Récoltes de signatures: le militantisme n’est pas toujours gratuit

mercredi, 19.02.2020

Pierre-Gabriel Bieri*

Pierre-Gabriel Bieri

Le recours à des personnes rémunérées pour récolter des signatures peut déboucher sur certaines dérives, mais il peut aussi se révéler indispensable à des organisations qui ne disposent pas d’une vaste réserve de militants ou de collaborateurs salariés.
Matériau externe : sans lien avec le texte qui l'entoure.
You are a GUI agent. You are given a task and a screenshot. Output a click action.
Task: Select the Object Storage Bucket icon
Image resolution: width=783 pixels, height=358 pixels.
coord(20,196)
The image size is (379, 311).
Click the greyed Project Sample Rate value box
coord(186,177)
Au cours de l’année écoulée, des demandes de référendum ont été critiquées pour avoir fait appel à des récolteurs de signatures rémunérés qui abordaient des passants sans être capables d’expliquer de quelle cause il retournait, et parfois en masquant ou en déformant le but des référendums en question. Il est apparu que ces démarcheurs étaient engagés par une société privée monnayant ses services pour «favoriser la démocratie directe». Ces procédés ont choqué, à juste titre. On s’étonnera seulement de ce que cette indignation s’est manifestée dans le cadre de deux référendums controversés, mais jamais auparavant, lorsque les mêmes démarcheurs récoltaient des signatures par exemple pour des initiatives écologistes. 
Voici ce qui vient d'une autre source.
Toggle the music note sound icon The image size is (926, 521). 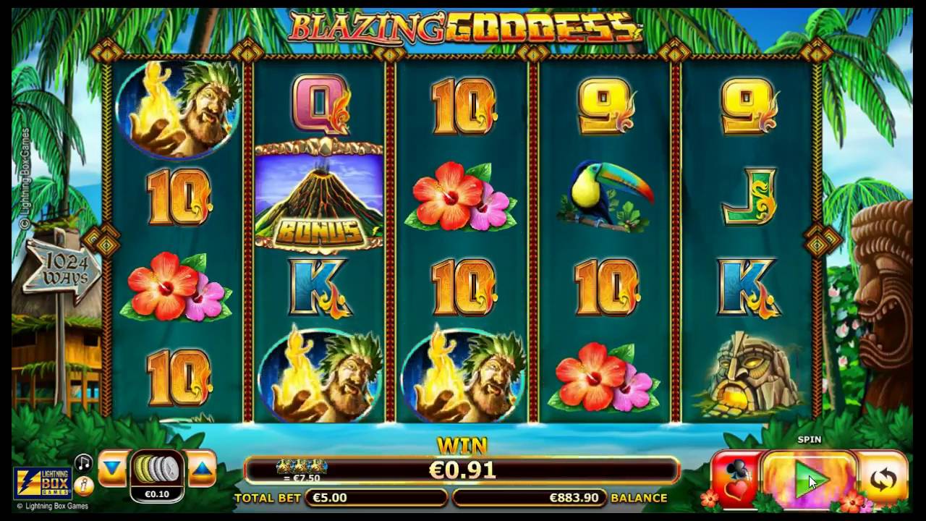84,463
Le monde politique affirme aujourd’hui vouloir réagir. Le remède proposé ne consiste hélas pas à renforcer l’esprit critique des citoyens face aux sollicitations politiques - ce ne serait pourtant pas absurde - mais plutôt à étendre la législation. Les esprits les plus radicaux demandent qu’on interdise toute récolte de signatures rémunérée.

Une telle interdiction ferait fi d’un certain nombre de réalités. La plus évidente est que de nombreuses personnes qui récoltent des signatures sont des salariés d’une organisation qui a lancé un référendum ou une initiative: collaborateurs d’associations patronales, secrétaires syndicaux, membres du secrétariat d’un parti politique. Ces personnes ne sont en principe pas payées en proportion du nombre de signatures recueillies, mais elles peuvent se voir assigner des objectifs. A ce stade déjà, le mythe des militants bénévoles est mis à mal.

Les bénévoles, eux, sont difficiles à motiver. La croissance de la population, qui fait dire à certains qu’on devrait augmenter le nombre de signatures exigé, va en réalité de pair avec une diminution générale de l’engagement militant. Quelques organisations focalisées sur des thèmes à la mode réussissent encore à mobiliser de nombreux membres, mais d’autres, tout autant légitimées à recourir aux instruments de la démocratie directe, doivent parfois se faire aider par des étudiants ou des personnes rémunérées. Cela suppose évidemment que ces dernières soient correctement informées, tant sur l’objet à soumettre au peuple que sur les arguments qui s’y rapportent. Si ces démarcheurs sont encadrés et qu’ils se comportent de manière honnête, la démocratie directe n’est pas en danger. 

Une partie du monde politique en est conscient et réclame d’interdire uniquement le recours à des entreprises. Mais a-t-on songé qu’il n’est pas aisé de recruter des particuliers sans passer par un intermédiaire, ne serait-ce qu’une plate-forme de contact? La législation envisagée devra ainsi finasser, se complexifier au fur-et-à-mesure que se présenteront des objections, tout en veillant à ne pas favoriser certaines organisations militantes au détriment d’autres plus institutionnelles. La loi sera-t-elle vraiment le meilleur moyen de régler ce problème?